> **本文の抜粋**
----------

「売春防止法の場所提供罪とはどのような犯罪?」
「売春防止法の場所提供罪が成立する具体的なケースを知りたい」
「売春場所提供罪を犯すとどのような刑罰が科される?」
売春防止法は、売春を助長する行為などを処罰するために制定された法律であり、売春を防止する目的からさまざまな行為を規制対象としている。そのうちの一つが売春場所提供罪である。
売春場所提供罪は、売春を行う場所を提供した場合に成立する犯罪である。自宅やマンションの一室を貸した場合がこれに該当し、場所提供の対価を受け取っていなくても、場所を提供したということだけで罪に問われることになる。また、事業として売春場所を提供していた場合、悪質性が高いことからより厳しい刑罰が科されることになる。
知らずに売春場所を貸していたようなケースであれば、不起訴になる可能性も十分にあるため早めに弁護士に相談することが重要である。
本記事では、
・売春防止法で規制される「売春場所提供罪」とは?
・売春防止法の売春場所提供罪に該当する行為の具体例
・売春場所の提供をして売春防止法違反に問われたときに弁護士ができること
などについて詳しく解説する。
売春場所提供罪に問われてしまった、身内が売春防止法違反で逮捕されてしまったという方は、本記事を参考にしてすぐに弁護士に相談するようにしてほしい。
売春場所提供罪とは、売春の場所を提供した場合に成立する犯罪である。
たとえば、自宅やマンションの一室を売春するための場所として第三者に貸す場合がこれにあたる。
売春をするための場所として引き渡しをした時点で売春場所提供罪が成立し、実際のその場所で売春が行われたかどうかは問題にはならない。
売春場所提供罪は、売春防止法により「情を知って」場所を提供した場合に成立する犯罪である。
ここでいう「情を知って」とは、提供した場所が売春に使用されることを知っていた、あるいはその可能性があると認識していたことを指す。
実際に売春に使われると確信していた場合はもちろん、売春に使われるかもしれないと感じていた程度でも、「情を知っていた」と判断される可能性がある点に注意が必要である。
なお、売春に使用されるとの認識は、場所を提供した時点において必要とされる。したがって、提供時にまったくその事実を知らなかった場合には、売春場所提供罪は成立しない。
以下では、売春防止法の売春場所提供罪に該当する行為の具体例を紹介する。
ソープランドでは、女性キャストと客が性行為をしているがそれは「売春」に該当する。
ソープランドの経営者は、売春が行われることを知りながらソープランドという場所を提供しているため、売春場所提供罪が成立する。

----------

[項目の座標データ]
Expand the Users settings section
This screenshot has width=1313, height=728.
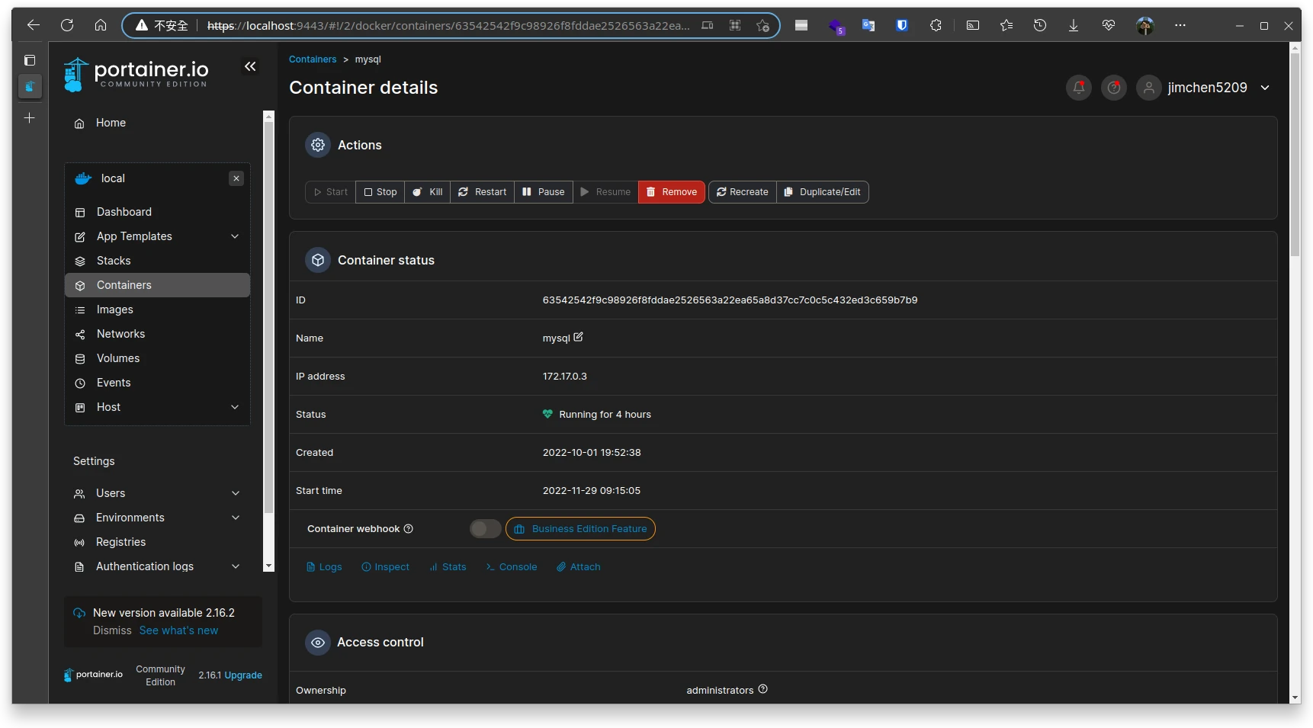tap(236, 493)
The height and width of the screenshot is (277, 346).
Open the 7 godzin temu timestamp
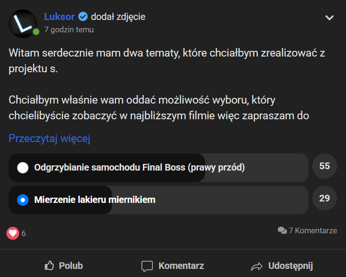(x=69, y=29)
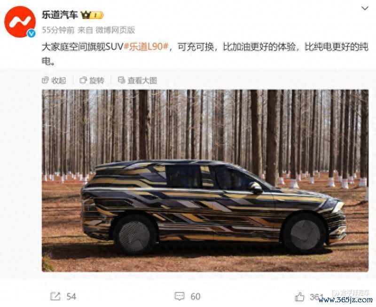Open the 乐道汽车 account name link

(60, 15)
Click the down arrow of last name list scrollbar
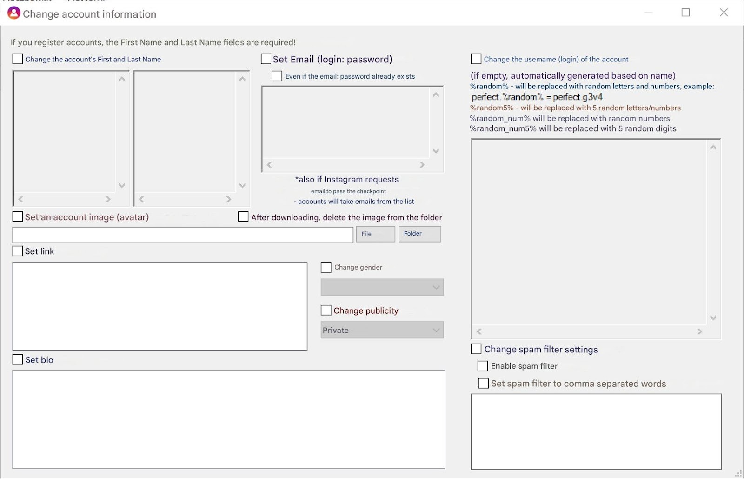Screen dimensions: 744x479 click(x=242, y=185)
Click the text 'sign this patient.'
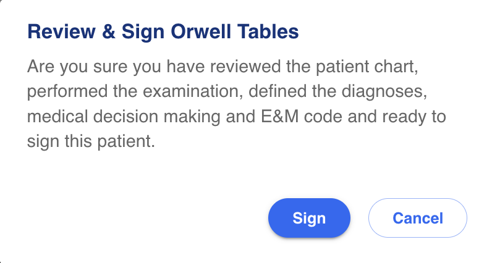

----------

売春場所提供罪を解説した本文の抜粋を、最後の文の後から書き継いでほしい。

> **課題への回答**
自分が所有するマンションの一室を、「ここで客と売春をしてもいいよ」と言って第三者に提供する行為は、典型的な売春場所提供罪となる行為である。
ラブホテル経営者が売春が行われていることを知りながら、売春場所としてラブホテルの一室を提供する行為は、売春場所提供罪に該当する行為である。
ラブホテルで性行為をすること自体は何も問題ないが、金品の受け渡しを条件に性行為をすると売春防止法が禁止する「売春」に該当する。組織的に売春を行うグループに対して、売春場所としてラブホテルの部屋を提供するのは、「情を知って」売春場所を提供しているといえるため、売春場所提供罪に問われることになる。
知人から「使っていない空き家があるなら貸してほしい」と頼まれたことがある方もいるかもしれない。しかし、知人に空き家を貸すときは、用途をしっかりと確認することが重要である。
知人が売春グループに所属しており、売春場所として使用される可能性があることを認識していながらそれを黙認していたような場合には、売春場所提供罪に問われる可能性がある。
ネットカフェの個室も売春用に利用される場所の一つである。勝手に売春場所として使われていたのであれば、ネットカフェ経営者は「情を知って」いたとはいえず、売春場所提供罪には問われない。
しかし、常連客が毎回売春場所として利用しているのであれば、利用後の部屋の状態やスタッフからの報告などで気付くはずであるため、「売春場所として使われているかもしれない」という程度の認識があれば売春場所提供罪に問われる可能性がある。
売春防止法の売春場所提供罪の刑罰は、単純な場所提供と業としての場所提供のどちらに該当するかによって刑罰が大きく異なる。
単純な場所提供罪であれば、3年以下の懲役または10万円以下の罰金であるが、業としての場所提供罪になると7年以下の懲役および30万円以下の罰金になり懲役と罰金の両方が科されることになる。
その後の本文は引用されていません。